In [None]:
# Initialize Otter Grader
import otter
grader = otter.Notebook()

![data-x](https://raw.githubusercontent.com/afo/data-x-plaksha/master/imgsource/dx_logo.png)

___

#### NAME:

#### STUDENT ID:
___

#  HW3-4: Time Series
**(Total 120 points)**

Run the following cell to install the packages you need for this assignment. You only need to install once, and you can comment the installation cell later.

In [1]:
# Run the cell to install the packages

!python3 -m pip install pystan
!conda install -c conda-forge fbprophet --yes

Run the following cell to load the required modules.

In [2]:
# Import libraries
import pandas as pd
import matplotlib.pyplot as plt
import seaborn as sns
import numpy as np
import warnings
warnings.filterwarnings('ignore')

We will now work on an Air Traffic Passenger dataset from https://data.sfgov.org/Transportation/Air-Traffic-Passenger-Statistics/rkru-6vcg. This dataset contains the monthly passenger traffic statistics by airline.

In [3]:
# Read in datasets
flight_stat = pd.read_csv('SF_Air_Traffic_Passenger_Statistics_2005_2020.csv')
display(flight_stat)

We will consider the passenger count vs. time. Therefore, let us sum the passenger count from all different airlines by grouping the date.

In [4]:
flight = flight_stat[['Date', 'Passenger Count']].groupby('Date').sum().reset_index()
flight['Date'] = pd.to_datetime(flight['Date'], format='%Y%m%d', errors='ignore')
flight = flight.set_index('Date')
display(flight)

## 1. Measuring Error with MAPE
**(Total 11 points)**

The Mean Absolute Percentage Error (MAPE) is a common metric for measuring error in forecasts. The MAPE represents error as a percentage of the actual observed values. A high MAPE value means the error is large relative to the quantity being measuring and so the forecast is poor. A small MAPE means the error is relatively small so the forecast is good.

The MAPE is given by:

$$ MAPE = \frac{1}{n} \sum_{i=1}^{n} \frac{|F_t - A_t|}{A_t} $$

where $A_t$ is the actual observed value, $F_t$ is the forecast, and $n$ is the number of data points the MAPE is being calculated over. Read about MAPE at https://en.wikipedia.org/wiki/Mean_absolute_percentage_error

### 1.a MAPE Function

Write a function `get_mape` that calculates the MAPE for a set of forecasts and actuals. The inputs to the function are two <i> pd.series called </i> `actuals` and `forecasts`. The function returns the MAPE as decimal rounded to 5 decimal places (i.e. MAPE = 0.10325)

<!--
BEGIN QUESTION
name: q1a
manual: true
points: 11
-->
<!-- EXPORT TO PDF -->

In [5]:
def get_mape(actuals, forecasts):
    MAPE = ...
    return MAPE

In [None]:
grader.check("q1a")

## 2. Selecting Parameters in Exponential Smoothing
**(Total 36 points)**

Plot the monthly flight passengers dataset to understand the trend and seasonality. Does the trend appear to be multiplicative or additive? Does the seasonality appear to be multiplicative or additive? You can read different types of trend & seasonality in https://datax.berkeley.edu/wp-content/uploads/2020/09/slides-m215-time-series.pdf.

In [8]:
plt.title('Monthly Flight Passengers in SFO Airport')
plt.ylabel('Passenger Count')
plt.plot(flight['Passenger Count']);

For simplicity, let us only consider the data before the pandemic, that is, February 1st, 2020. We will use the data before 2017 as the training data, and after that as test data.

In [9]:
flight = flight[flight.index < '2020-02-01']
train = flight[flight.index <= '2016-12-31']
test = flight[flight.index >= '2017-01-01']
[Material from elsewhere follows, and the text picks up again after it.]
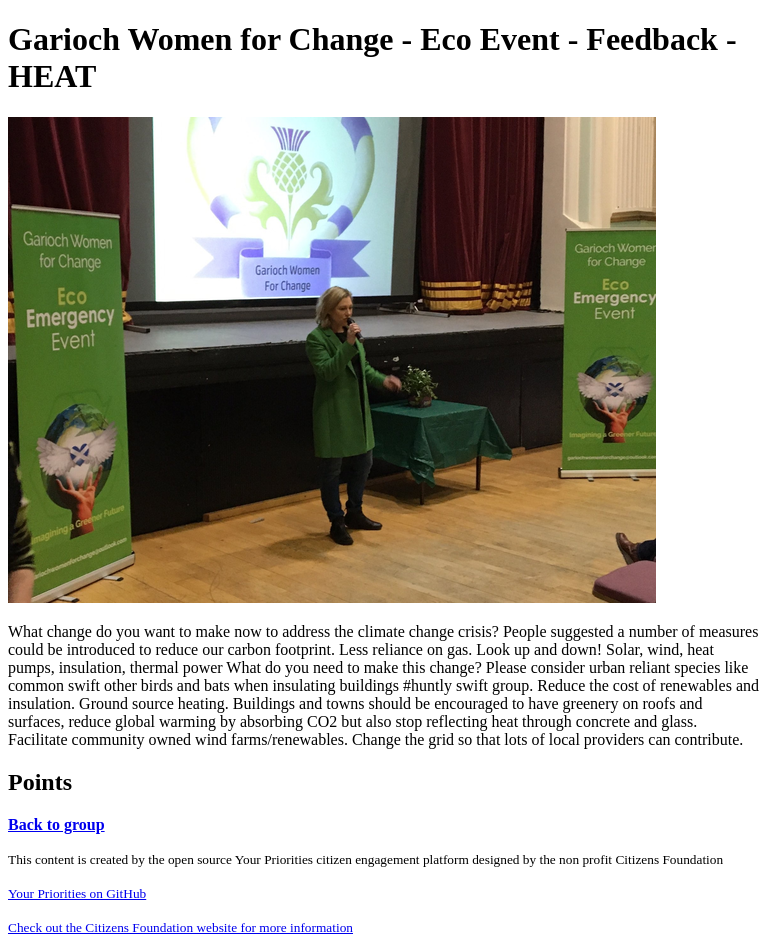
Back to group (56, 824)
### 2.a Triple Exponential Smoothing (Holt-Winters Seasonal)

Use Triple Exponential Smoothing to create monthly flight passenger count forecasts for Jan 2017 and onward (37 months into the future). You can read more about exponential smoothing [here](https://machinelearningmastery.com/exponential-smoothing-for-time-series-forecasting-in-python). Fit a model with parameter values recommended by the model and train on data collected from Dec 2016 and prior.
##### `ExponentialSmoothing(...)`
- `trend` = [FROM PART A]: {"additive", "multiplicative", None} 
    Type of trend component.
- `seasonal` = [FROM PART A]: {"additive", "multiplicative", None}
    Type of seasonal component.

- `seasonal_periods` = ?: The number of periods in a complete seasonal cycle, e.g., 4 for quarterly data or 7 for daily data with a weekly cycle.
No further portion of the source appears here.